Das M&A-Karussell im Schweizer IT-Markt dreht sich ­weiter. Investitionsfreudige Geldgeber, die sich verändernde Wettbewerbsstruktur, die Anforderungen der IT und der Kunden sowie Gründer im nahenden Renten­alter sorgen dafür, dass die Konsolidierung voranschreitet.
13. September 2024

     

Schweizer IT-Unternehmen sind und bleiben beliebte Übernahmekandidaten. Dabei war 2023 mit Blick auf das M&A-Geschehen im hiesigen Gesamtmarkt wahrlich nicht das stärkste Jahr. Das unterstreichen Zahlen von Deloitte. Wie das Wirtschaftsprüfungsunternehmen im vergangenen Februar meldete, gab es 2023 insgesamt 211 Transaktionen (Inbound und outbound) unter Beteiligung von Schweizer KMU. 2022 und 2021 waren es hingegen noch 244 respektive 233 Deals. Deloitte schreibt die abflachende Nachfrage vor allem dem starken Franken und dem damit rückläufigen Kaufinteresse ausländischer Firmen zu.

Durchwachsene Aussichten auch für die IT-Branche? Mitnichten. Neben Unternehmen aus der Industrie stehen IT-Dienstleister und Softwareanbieter mit Abstand am häufigsten im Fokus von Kauf­interessenten. Sie machten satte 21 Prozent aller Transaktionen des Jahres aus. "Für die Schweizer Industrie und die hiesigen IT- und Softwareunternehmen sind diese Zahlen ein Qualitätssiegel", erklärt Stephan Brücher, Partner Financial Advisory bei Deloitte Schweiz. "Das hohe Interesse der ausländischen Investoren an diesen Branchen unterstreicht die Bedeutung der Schweizer KMU-Landschaft und Start-up-Community. Sie bieten IT- und Softwaredienstleistungen an und stellen Produkte her, etwa auch in der Medizintechnik, die weltweit führend und dadurch sehr attraktiv für ausländische Investoren sind."

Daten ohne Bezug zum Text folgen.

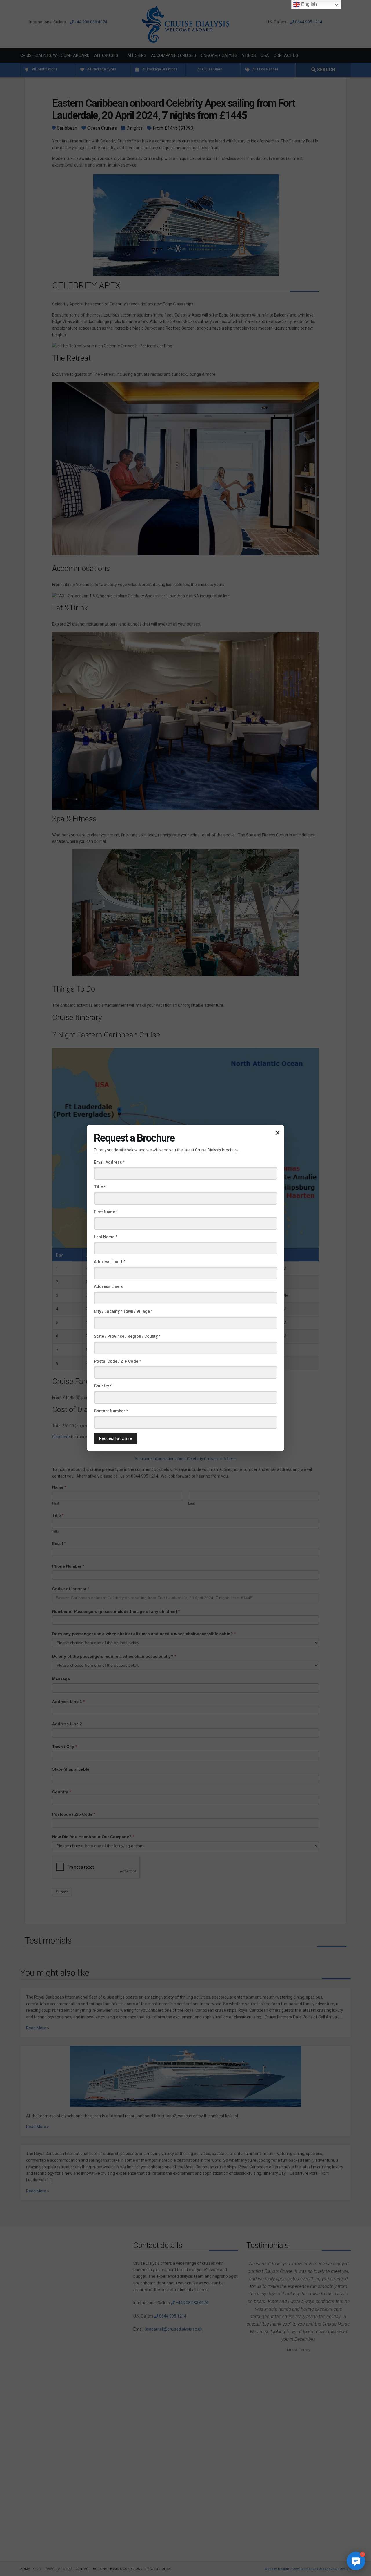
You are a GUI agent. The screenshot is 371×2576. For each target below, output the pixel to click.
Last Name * (105, 1236)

IT-Anbieter auf Einkaufstour

Eine hohe M&A-Frequenz, die nicht nur an den Zahlen, sondern besonders an konkreten Beispielen ablesbar ist. Im vergangenen Jahr und auch in den ersten Monaten des laufenden Jahres hat sich das Übernahmekarrussell im Schweizer Markt rasant weitergedreht. Ob die Akquisition von ERP-Anbieter Proffix durch die britische Forterro-Gruppe, die Einkaufstour von Convotis (Swiss Cloud, Agentil, Aspectra, Innofind, Sowatec, JMC Software), ein weiterer Zukauf der Fernao-Gruppe (BNC) oder die Econis-Übernahme durch den italienischen Cloud-Provider Wiit: in der Schweizer IT-Branche ist fraglos eine Konsolidierungswelle im Gange. Sie formt vielerorts aus kleinen und mittleren Unternehmen zusehends Anbieter mit mehr Schlagkraft, grossem Footprint und umfassendem Angebotsspektrum. So hatte Convotis-CEO Manuel Ebner bezüglich der Aspectra-Akquisition bekräftigt: "Diese Übernahme verstärkt die Convotis als Schweizer Cloud-Powerhouse und positioniert uns unter die Top 25 der führenden Managed IT-Service-Provider in der Schweiz." Für Aspectra mit seinen rund 60 Mitarbeitenden ist es hingegen die Chance, den eigenen Wirkungskreis, die Produktpalette und die verfügbaren Ressourcen ohne Investitionen auf einen Schlag deutlich zu erhöhen. «Mit diesem Schritt bieten wir unseren Kunden neue IT-Dienstleistungen an mit dem Zugriff auf das Know-how und die Ressourcen von über 1000 IT-Spezialisten», so Aspectra-CEO Kaspar Geiser. Dem Aspectra-Team würden sich zudem Möglichkeiten in multinationalen Projekten ergeben.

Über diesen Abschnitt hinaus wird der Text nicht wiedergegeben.